Contrastive Learning for Multi Label ECG Classification with Jaccard Score Based Sigmoid Loss
This work addresses the problem of limited ECG interpretation accuracy in medical AI, offering an incremental improvement for multimodal medical models by enhancing ECG data handling.
The study tackled the challenge of multi-label ECG classification by developing a robust ECG encoder using a modified sigmoid loss function tailored to ECG data, resulting in significant improvements in classification performance with concrete gains demonstrated through experiments.
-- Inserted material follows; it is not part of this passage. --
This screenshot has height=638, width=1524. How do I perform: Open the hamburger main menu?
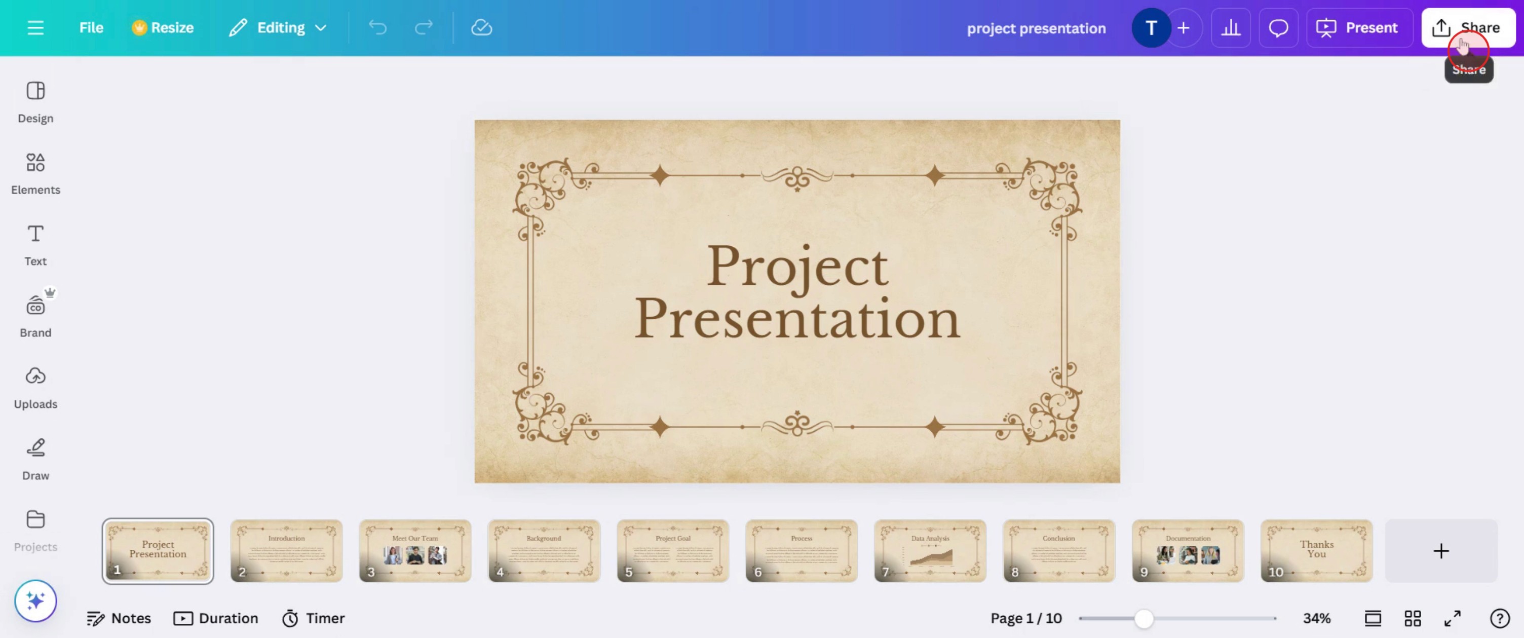35,28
Recent advances in large language models (LLMs) have enabled the development of multimodal medical AI. While models such as MedGemini achieve high accuracy on VQA tasks like USMLE MM, their performance on ECG based tasks remains limited, and some models, such as MedGemma, do not support ECG data at all. Interpreting ECGs is inherently challenging, and diagnostic accuracy can vary depending on the interpreter's experience. Although echocardiography provides rich diagnostic information, it requires specialized equipment and personnel, limiting its availability. In this study, we focus on constructing a robust ECG encoder for multimodal pretraining using real world hospital data. We employ SigLIP, a CLIP based model with a sigmoid based loss function enabling multi label prediction, and introduce a modified loss function tailored to the multi label nature of ECG data. Experiments demonstrate that incorporating medical knowledge in the language model and applying the modified loss significantly improve multi label ECG classification. To further enhance performance, we increase the embedding dimensionality and apply random cropping to mitigate data drift. Finally, per label analysis reveals which ECG findings are easier or harder to predict. Our study provides a foundational framework for developing medical models that utilize ECG data.